Clinicopathological and molecular biological analysis in familial gastric cancers : Hideki KAKIUCHI, Masanobu KUSANO, Mami MIHARA, Fumio ITOH, Yasushi ADACHI, Takao ENDOH, Yuji HINODA, Kohzoh IMAI(1st Dep. Int. Med, Sapporo Medical Univ., School of Med.)

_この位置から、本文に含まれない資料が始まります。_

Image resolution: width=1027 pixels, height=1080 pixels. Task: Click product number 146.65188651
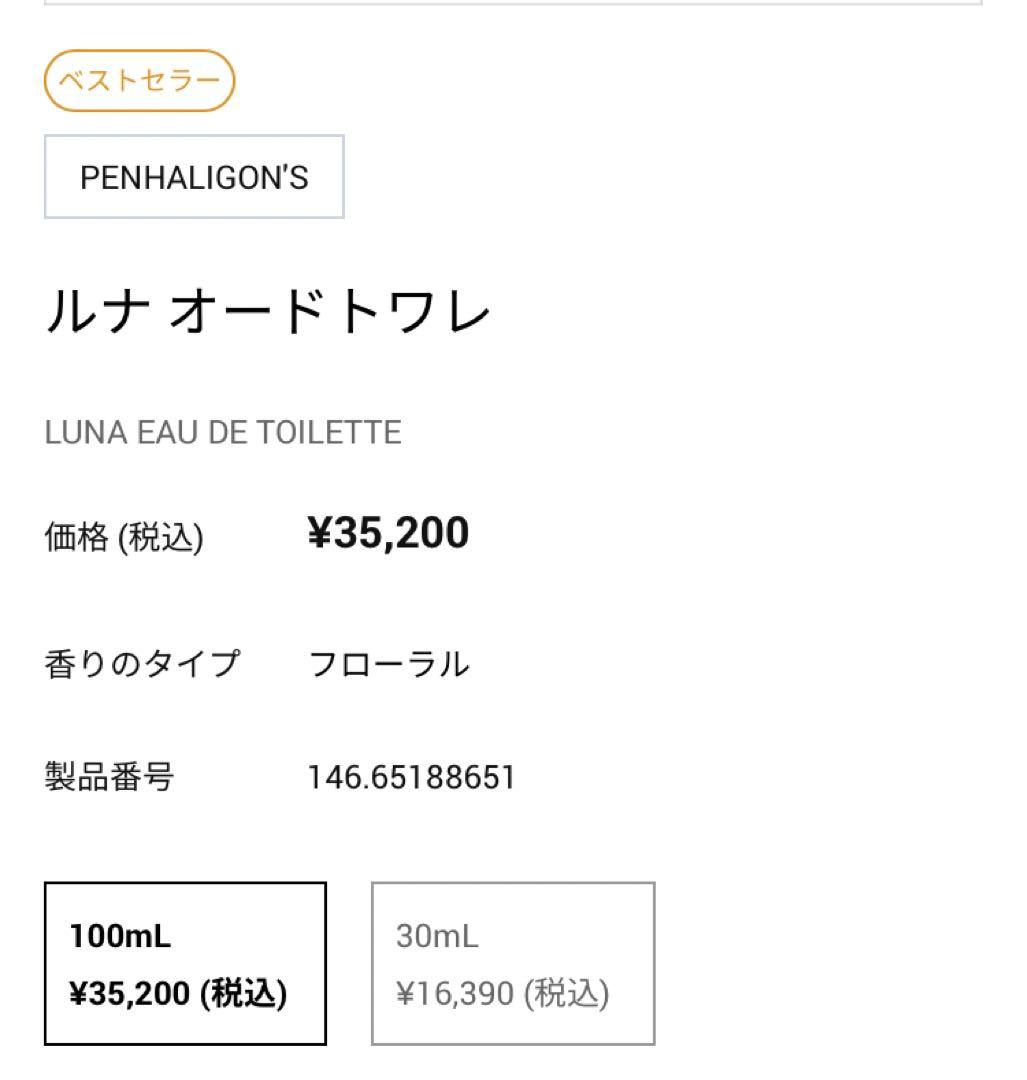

第一度近親者に3人以上の胃癌発生をみた家系を、家族集積例とした。これを満たす独立した 15家系 15 例の胃癌症例の臨床病理学的特徴を解析した。これらの胃癌で占拠部位が噴門側に認められたものが 15 例中 6 例 (40%) 認められ、一般胃癌の 15% (胃癌研究会報告) に比べ統計学的に有意に高かった。また腹膜播種が 14 例中 5 例 (36%)、 肝転移が 14 例中 3 例 (21%)に認められ、一般胃癌に比べ有意に高かった。組織型は分化型 5 例、 未分化型 10 例で、有意ではないが一般胃癌より未分化型が多い傾向がみられた。さらに分子生物学的解析を7例の家族集積性胃癌の患者 DNA を用いて行った。まず microsatellite instability (MI) および TGFβ-RII の10-(A) 繰り返し配列の異常をPCR 法にて検討した。さらに APC 遺伝子、p53 遺伝子の胚細胞における異常の有無を PCR-SSCP 法にて検討した。いずれの家系においても MI および TGFβ-RII の異常は認められず、また APC 遺伝子、p53 遺伝子の胚細胞における異常も検出されなかった。すなわち家族集積性胃癌は、従来知られている遺伝性腫瘍である遺伝性非ポリープ大腸癌、家族性大腸ポリポーシス、Li-Fraumeni 症候群とは異なる疾患群であることが示唆された。さらに E-cadherin の胚細胞の異常について現在検討中である。